5. CONCLUSION AND FUTURE WORK

In this paper, we present the Dynamic Graph Network (noted as DG-Net), that allows learning instance-aware connectivity for neural networks. Without introducing much computation cost, the model capacity can be increased to ease the difficulties of feature representation for data with high diversity. We show that DG-Net is superior to many static networks, including human-designed and automatically searched architectures. Besides, DG-Net demonstrates good generalization ability on ImageNet classification as well as COCO object detection. It also achieved SOTA results compared with related work. DG-Net explores the connectivity in an enlarged search space, which we believe is a new research direction. In future work, we consider verifying DG-Net on more NAS-searched architectures. Moreover, we will study learning dynamic operations beyond the connectivity as well as adjusting the computation cost based upon the difficulties of samples.

● ● ● ●

### WORK TO COMPLETE:
A) According to the DG-Net conclusion, on which two tasks does DG-Net show good generalization ability?
B) Carry the DG-Net conclusion forward from its final sentence.
The data that follows plays no part in the work here.

● ● ● ●

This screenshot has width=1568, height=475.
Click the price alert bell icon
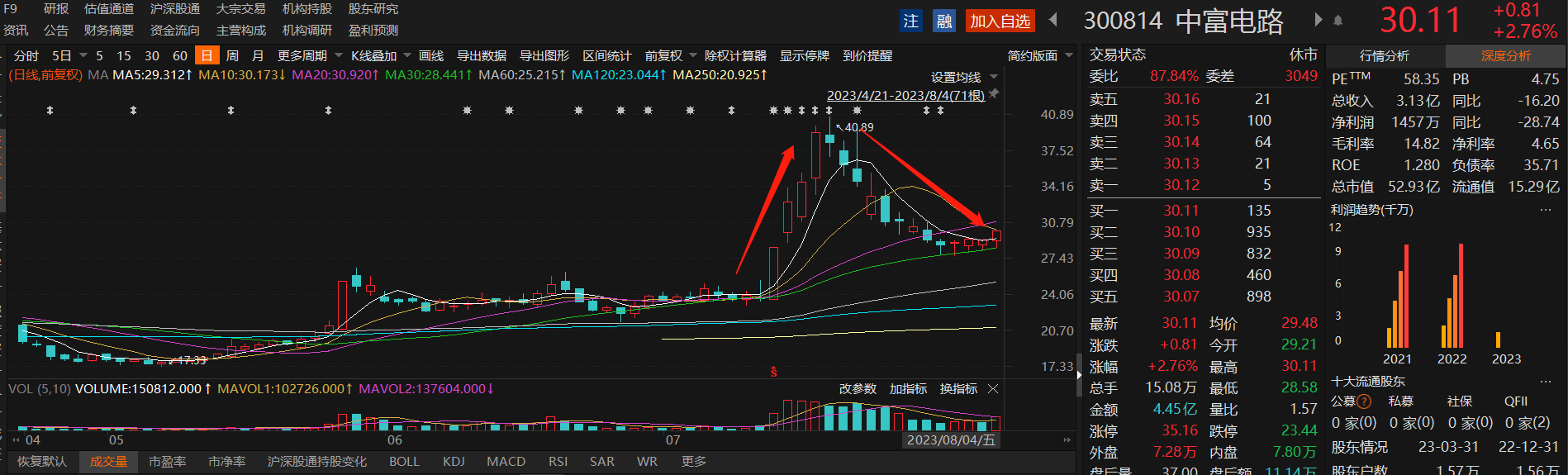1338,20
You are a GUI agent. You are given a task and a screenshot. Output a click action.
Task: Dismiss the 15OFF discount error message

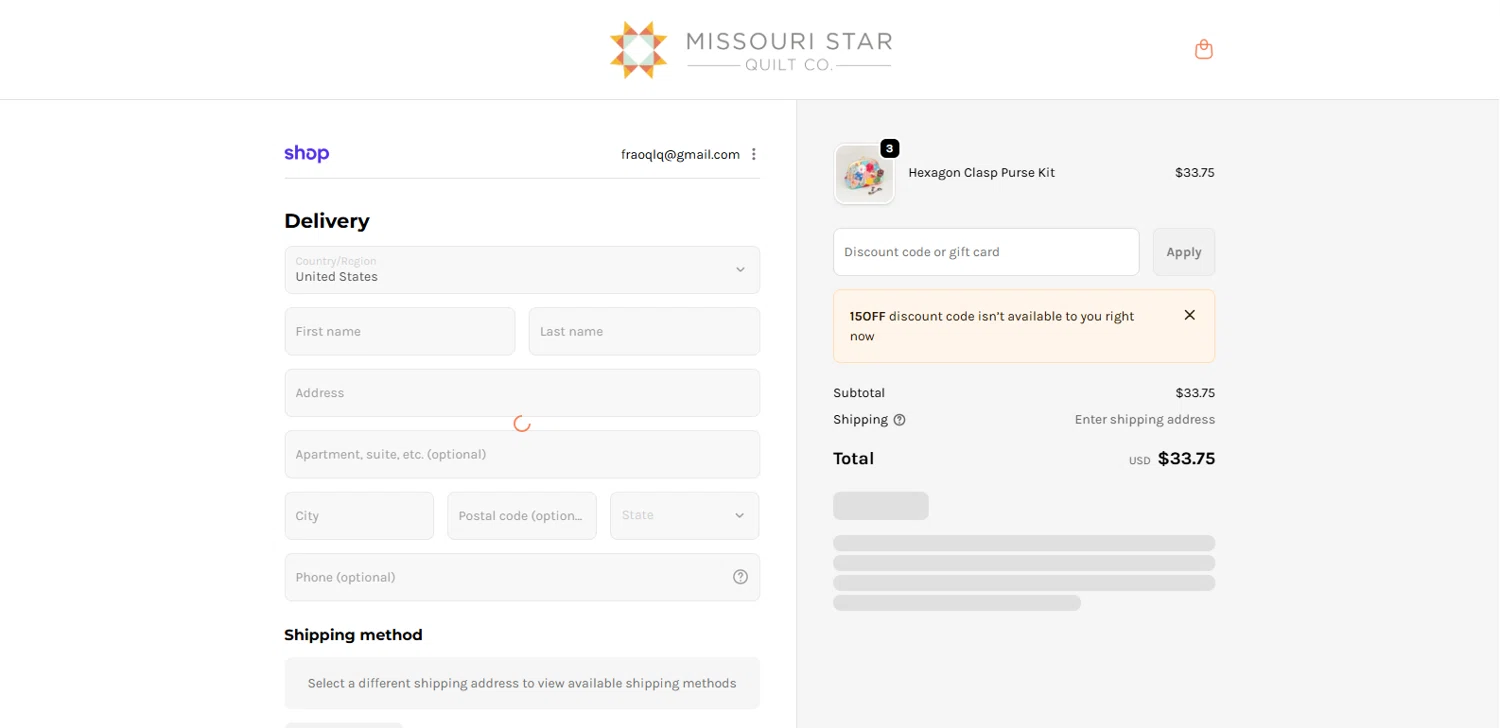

● ● ● ●

### RESULTS BY TASK:
A) ImageNet classification and COCO object detection.

B)
6. APPENDIX 6.1 MODEL SETTINGS IN IMAGENET CLASSIFICATION

Setup for MobileNetV2. We train the networks for 200 epochs with a half-period-cosine-shaped learning rate decay. The initial learning rate is 0.4 with a warmup phase of 5 epochs. The weight decay is set to 4e-5. To prevent overfitting, we use label smoothing (Szegedy et al., 2017) with a coefficient of 0.1 and dropout (Srivastava et al., 2014) before the last layer with rate of 0.2. For building DG-Net, the Inverted Bottleneck block is represented as a node. Setup for ResNets and ResNeXt. The networks are trained for 100 epochs with a half-periodcosine-shaped learning rate decay. The initial learning rate is 0.4 with a warmup phase of 5 epochs. The weight decay is set to e-4. We use label smoothing with a coefficient of 0.1. Other details of the training procedure are the same as (Goyal et al., 2017) . To form DG-Net, the BasicBlock of ResNet18 and Bottleneck block of ResNet50/101 is denoted as nodes. For ResNeXt, the Aggregated Bottleneck block is set to be a node. Setup for RegNets. The networks are trained for 100 epochs with a half-period-cosine-shaped learning rate decay. The initial learning rate is 0.8 with a warmup phase of 5 epochs. The weight decay is set to 5e-5. We use label smoothing with a coefficient of 0.1. Other details are the same as (Radosavovic et al., 2020) . For DG-Net, the Regular Bottleneck is transformed to be a node.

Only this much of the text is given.